* start Source material *
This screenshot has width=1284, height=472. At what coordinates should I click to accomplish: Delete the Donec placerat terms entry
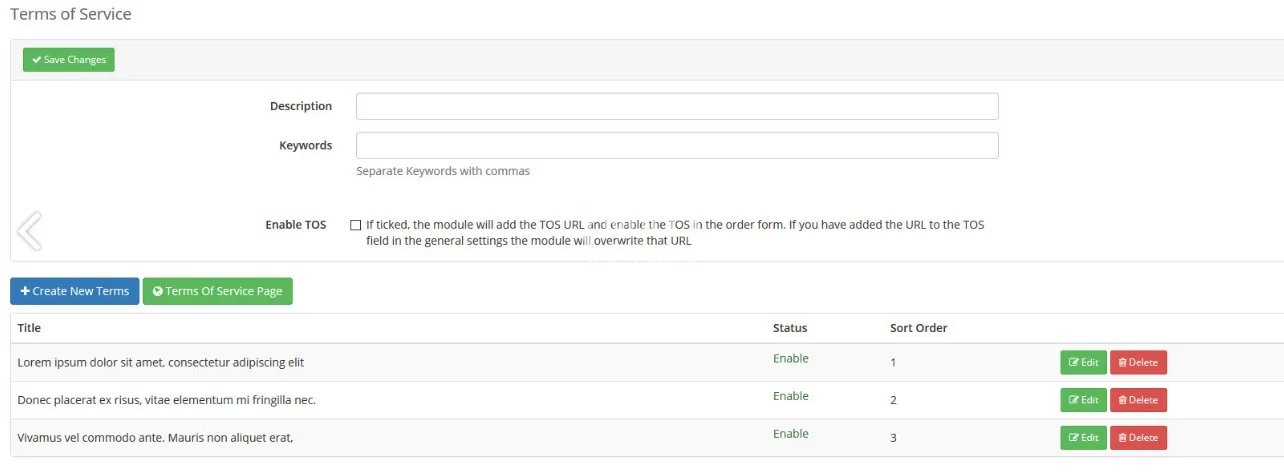pyautogui.click(x=1138, y=400)
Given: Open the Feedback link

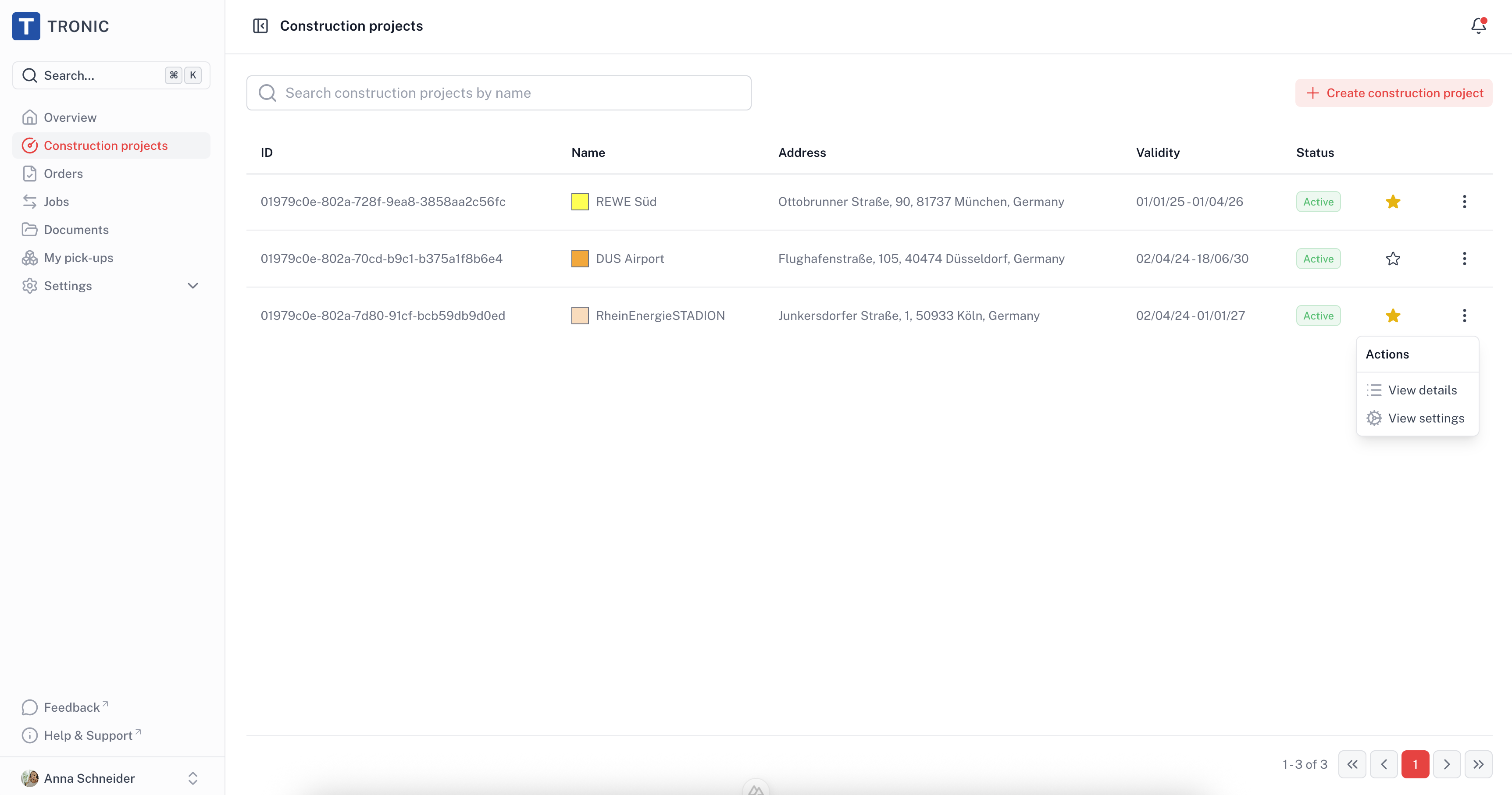Looking at the screenshot, I should tap(71, 708).
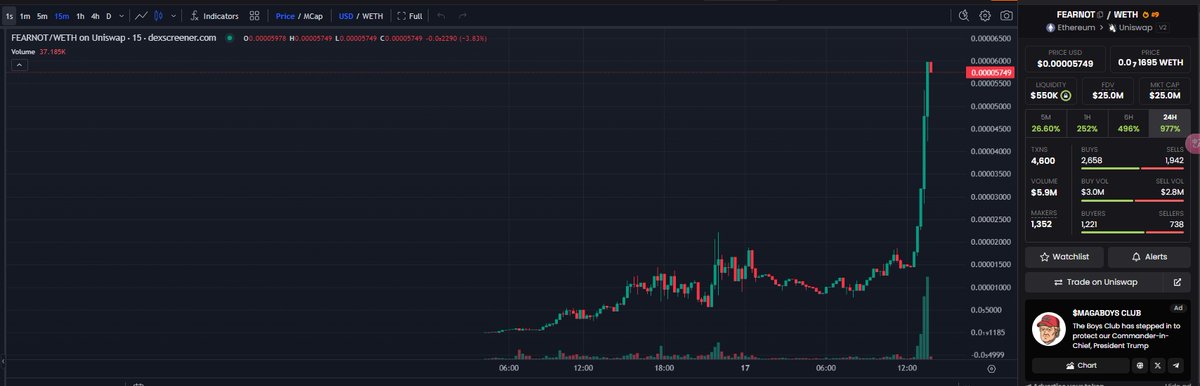The image size is (1200, 386).
Task: Add pair to Watchlist
Action: (x=1063, y=257)
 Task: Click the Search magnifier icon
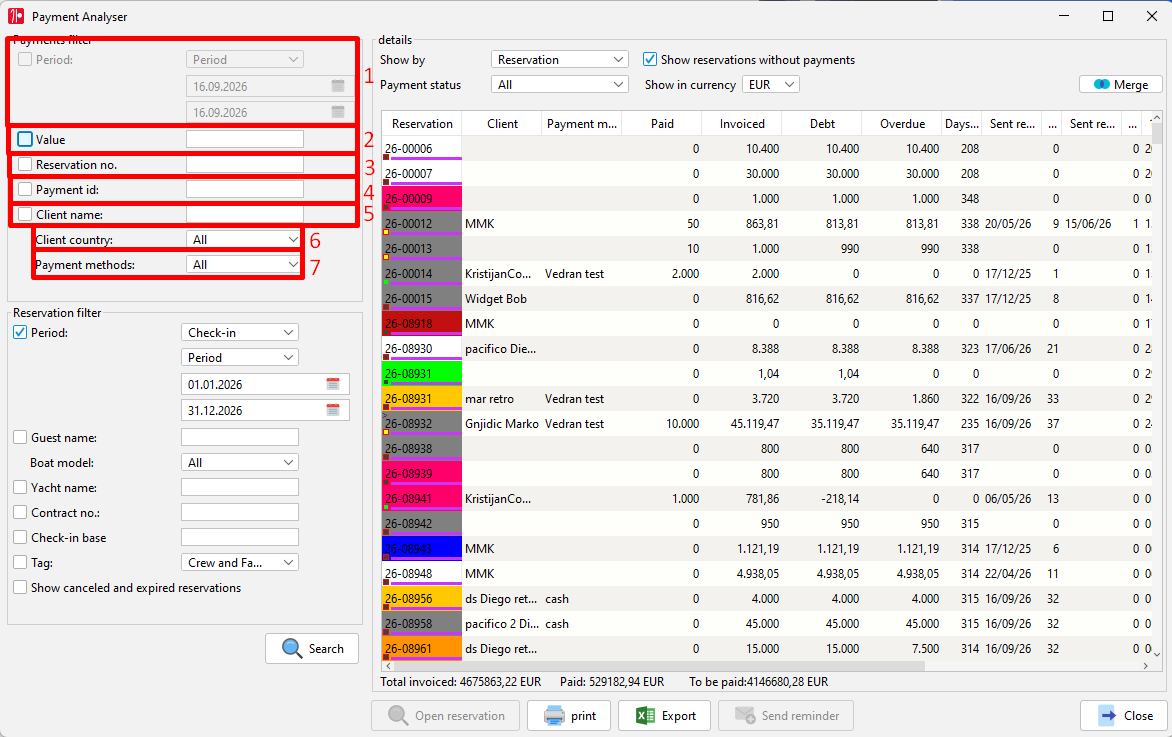pyautogui.click(x=292, y=648)
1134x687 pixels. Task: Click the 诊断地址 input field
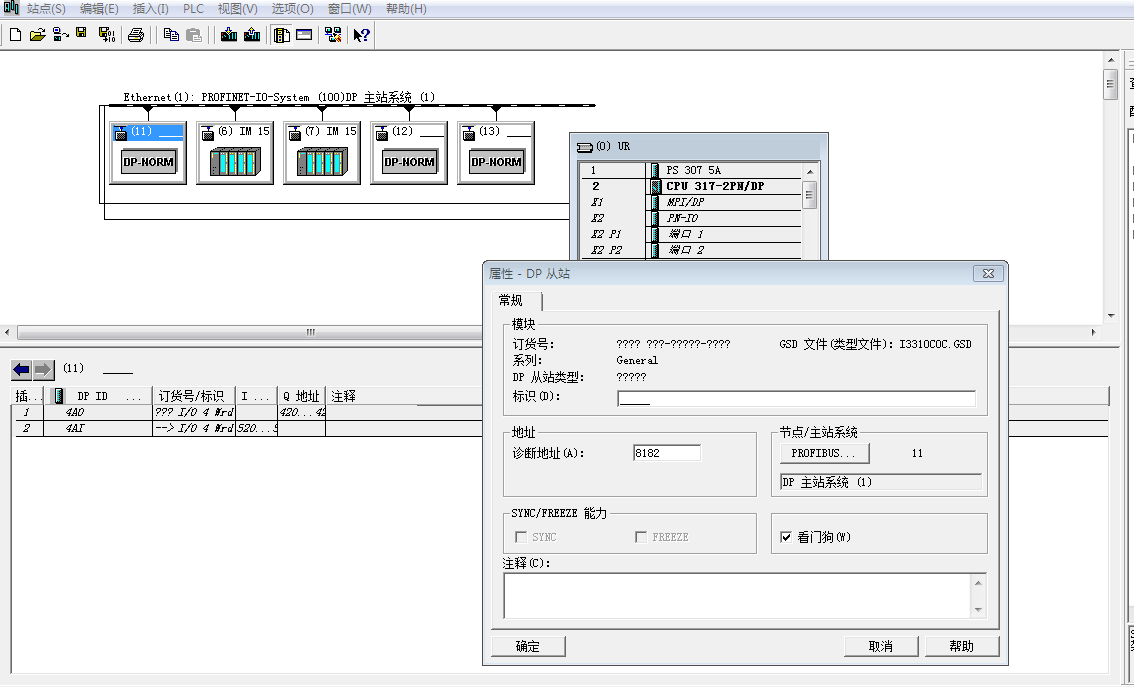[666, 453]
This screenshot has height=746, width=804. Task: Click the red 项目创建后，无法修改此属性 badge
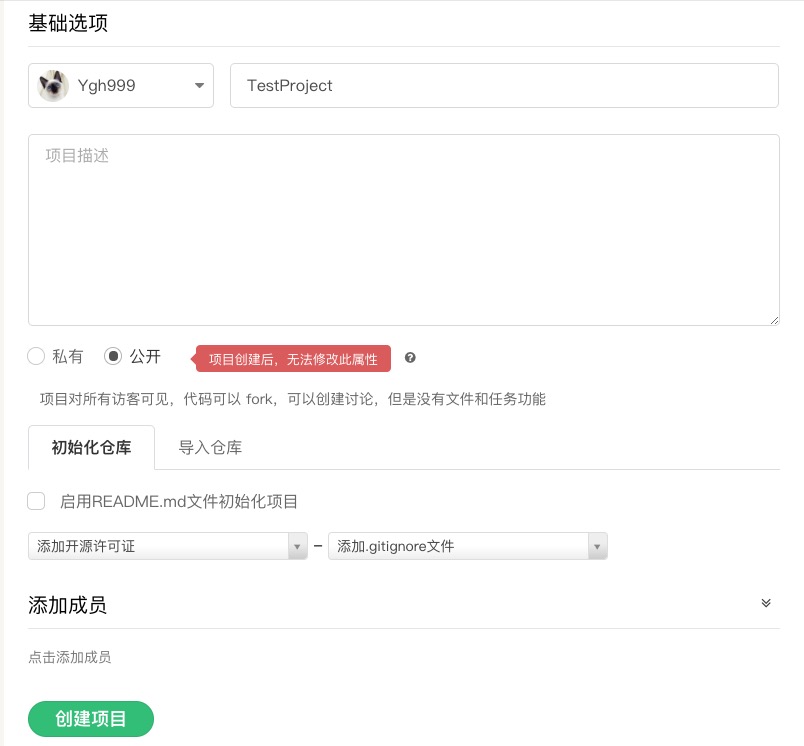click(293, 359)
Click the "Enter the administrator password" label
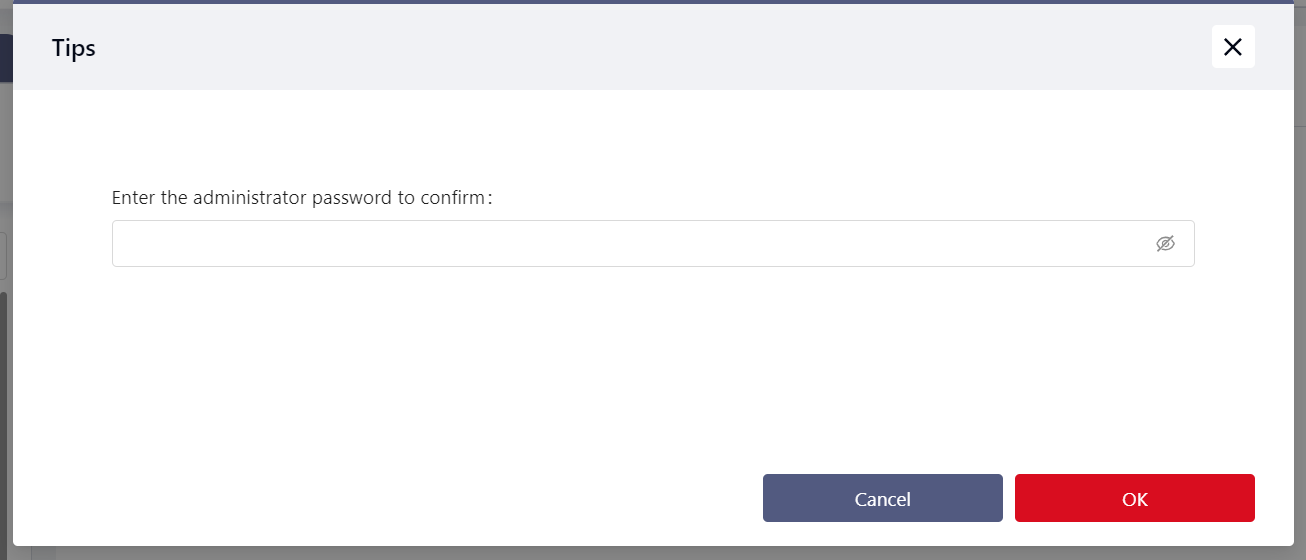Viewport: 1306px width, 560px height. 302,198
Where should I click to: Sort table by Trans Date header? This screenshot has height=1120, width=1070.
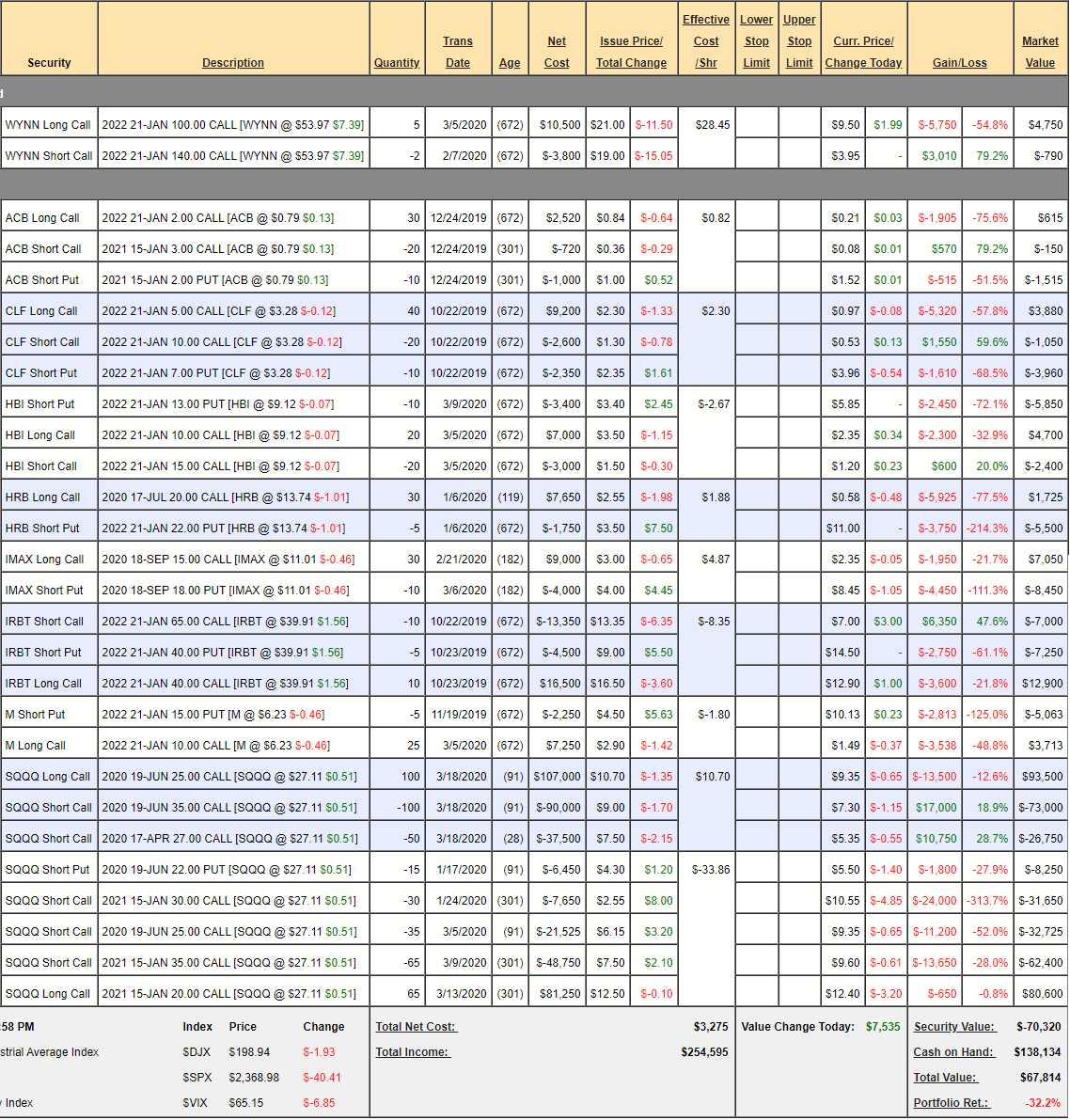click(457, 52)
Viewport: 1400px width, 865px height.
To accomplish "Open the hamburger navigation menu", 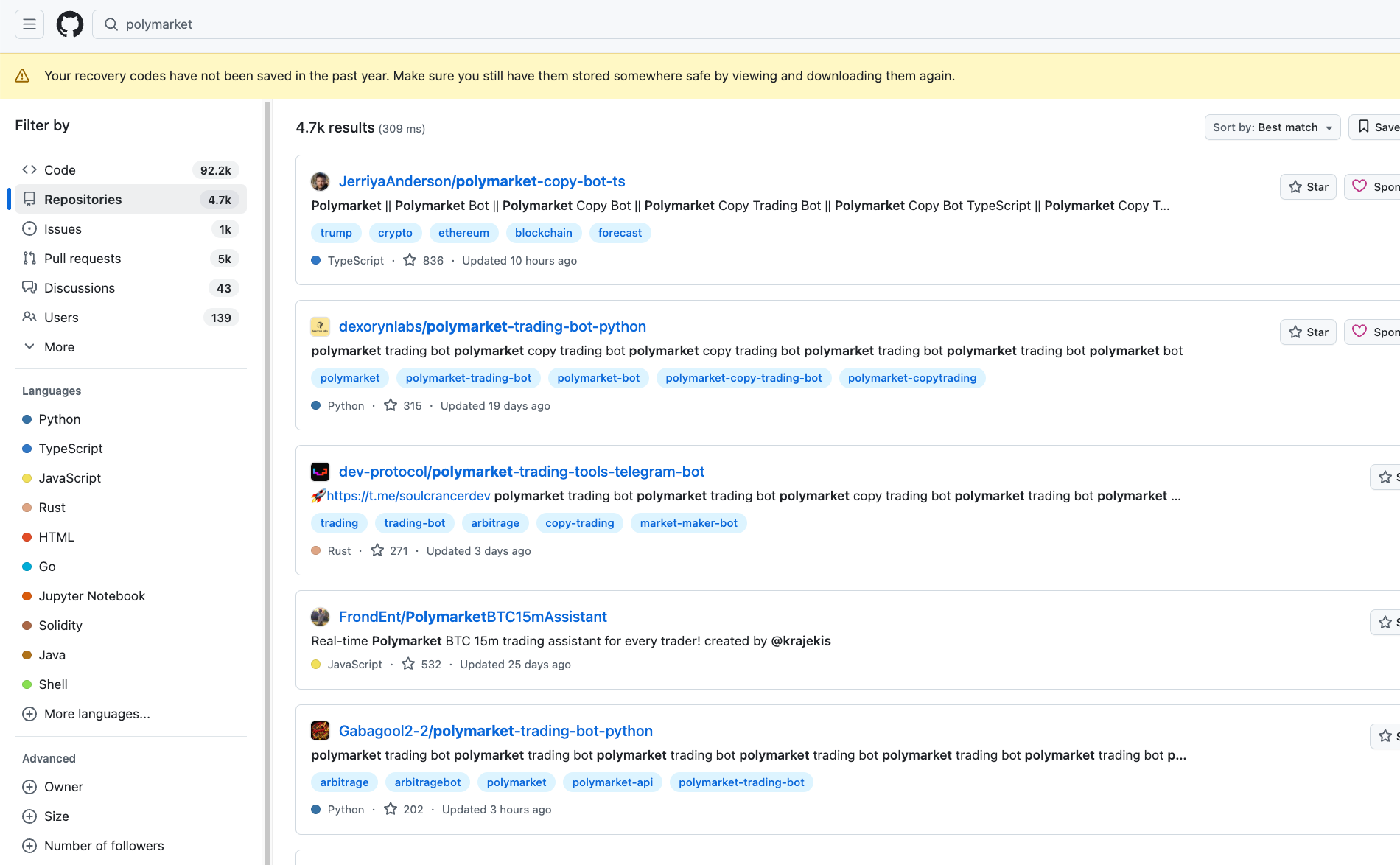I will [x=29, y=24].
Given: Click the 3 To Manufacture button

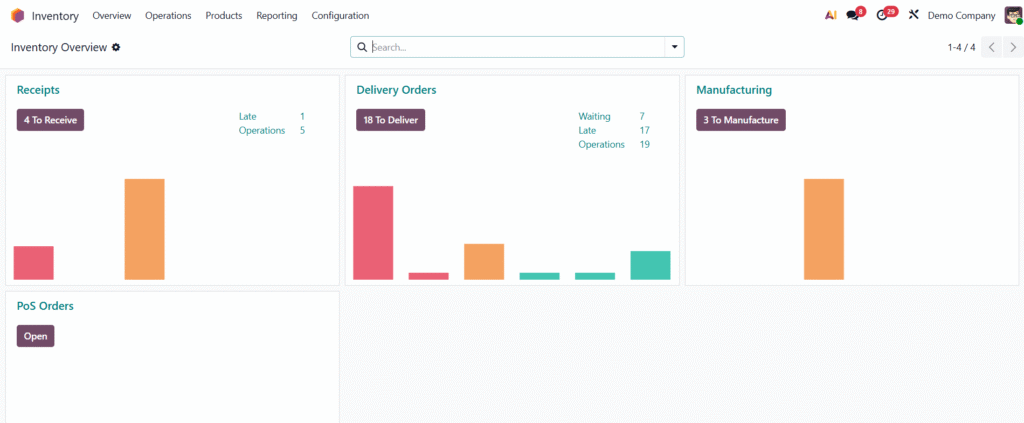Looking at the screenshot, I should click(x=741, y=120).
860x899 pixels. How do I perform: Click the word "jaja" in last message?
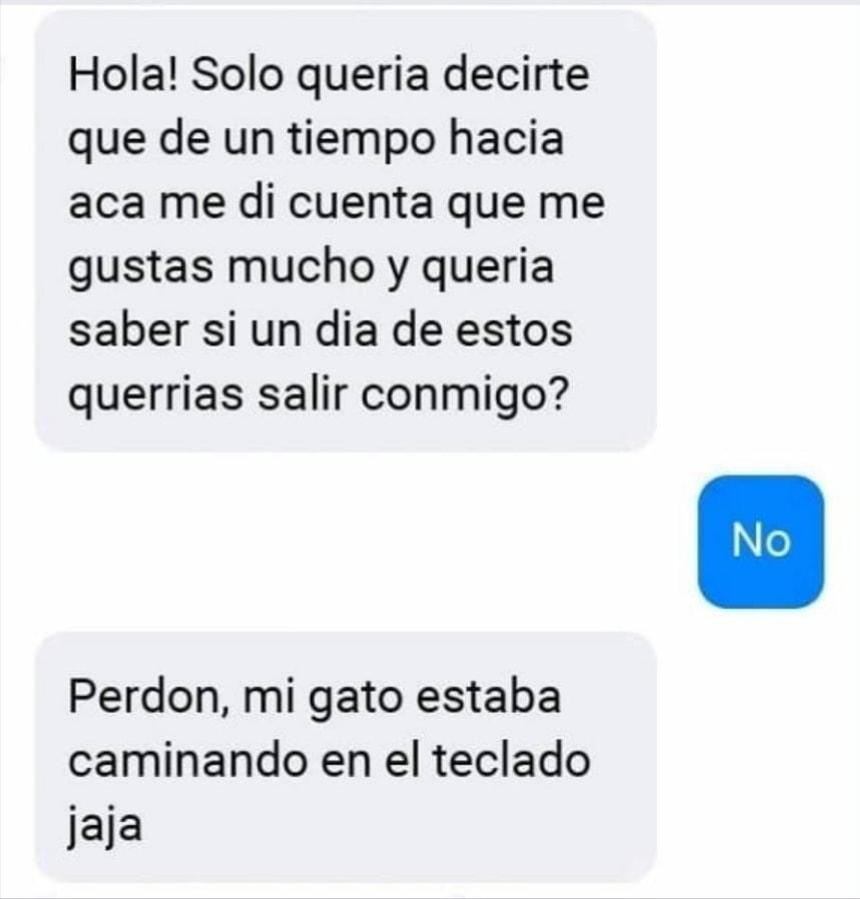105,826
* end Source material *
Swap "last" for "final" in the stretch from the line containing "860x899 pixels. How" through the end of the material, keeping everything else unchanged and leaving the pictures out.

860x899 pixels. How do I perform: Click the word "jaja" in final message?
105,826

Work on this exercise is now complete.